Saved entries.
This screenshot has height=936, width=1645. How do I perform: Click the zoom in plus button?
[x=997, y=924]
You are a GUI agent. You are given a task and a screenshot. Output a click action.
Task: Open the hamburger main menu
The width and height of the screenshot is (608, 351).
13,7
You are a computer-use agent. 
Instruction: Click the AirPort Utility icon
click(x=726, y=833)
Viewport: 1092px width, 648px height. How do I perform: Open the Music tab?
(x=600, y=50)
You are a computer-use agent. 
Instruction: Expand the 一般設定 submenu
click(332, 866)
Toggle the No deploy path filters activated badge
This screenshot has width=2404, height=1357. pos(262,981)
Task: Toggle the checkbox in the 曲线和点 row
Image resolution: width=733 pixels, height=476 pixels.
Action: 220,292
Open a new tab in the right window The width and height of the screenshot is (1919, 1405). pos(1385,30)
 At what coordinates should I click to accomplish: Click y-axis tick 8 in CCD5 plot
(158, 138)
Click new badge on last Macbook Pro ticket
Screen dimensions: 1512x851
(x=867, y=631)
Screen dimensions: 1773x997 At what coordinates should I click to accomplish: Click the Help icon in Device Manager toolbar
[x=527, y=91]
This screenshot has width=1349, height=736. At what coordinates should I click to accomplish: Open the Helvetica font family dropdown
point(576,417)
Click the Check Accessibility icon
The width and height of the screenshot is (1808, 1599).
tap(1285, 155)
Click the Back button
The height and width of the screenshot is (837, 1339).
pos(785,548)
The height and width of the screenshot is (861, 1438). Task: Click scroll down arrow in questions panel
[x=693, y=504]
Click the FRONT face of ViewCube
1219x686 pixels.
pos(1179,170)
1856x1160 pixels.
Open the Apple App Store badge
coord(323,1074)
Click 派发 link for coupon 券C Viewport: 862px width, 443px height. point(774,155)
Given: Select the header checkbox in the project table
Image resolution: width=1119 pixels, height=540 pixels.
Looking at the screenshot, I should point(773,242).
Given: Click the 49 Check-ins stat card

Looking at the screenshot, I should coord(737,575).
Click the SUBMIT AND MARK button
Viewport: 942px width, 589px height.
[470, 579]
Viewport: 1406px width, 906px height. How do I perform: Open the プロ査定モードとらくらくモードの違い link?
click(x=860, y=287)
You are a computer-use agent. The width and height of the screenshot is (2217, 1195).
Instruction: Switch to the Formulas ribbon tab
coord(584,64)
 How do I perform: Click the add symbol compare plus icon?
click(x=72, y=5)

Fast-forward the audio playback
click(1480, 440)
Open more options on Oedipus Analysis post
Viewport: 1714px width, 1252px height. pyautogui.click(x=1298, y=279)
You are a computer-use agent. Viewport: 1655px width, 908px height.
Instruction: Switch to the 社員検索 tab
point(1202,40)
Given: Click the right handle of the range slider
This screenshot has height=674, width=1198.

What you will do. Among the records above, repeat exactly the line with "Task: Toggle the checkbox in the 曲线和点 row", the line with "Click 派发 link", and every line in between, and only those.

Task response.
Task: Toggle the checkbox in the 曲线和点 row
Image resolution: width=733 pixels, height=476 pixels.
Action: 220,292
Open a new tab in the right window The width and height of the screenshot is (1919, 1405). pos(1385,30)
 At what coordinates should I click to accomplish: Click y-axis tick 8 in CCD5 plot
(158, 138)
Click new badge on last Macbook Pro ticket
Screen dimensions: 1512x851
(x=867, y=631)
Screen dimensions: 1773x997 At what coordinates should I click to accomplish: Click the Help icon in Device Manager toolbar
[x=527, y=91]
This screenshot has width=1349, height=736. At what coordinates should I click to accomplish: Open the Helvetica font family dropdown
point(576,417)
Click the Check Accessibility icon
The width and height of the screenshot is (1808, 1599).
tap(1285, 155)
Click the Back button
The height and width of the screenshot is (837, 1339).
pos(785,548)
The height and width of the screenshot is (861, 1438). Task: Click scroll down arrow in questions panel
[x=693, y=504]
Click the FRONT face of ViewCube
1219x686 pixels.
pos(1179,170)
1856x1160 pixels.
Open the Apple App Store badge
coord(323,1074)
Click 派发 link for coupon 券C Viewport: 862px width, 443px height. point(774,155)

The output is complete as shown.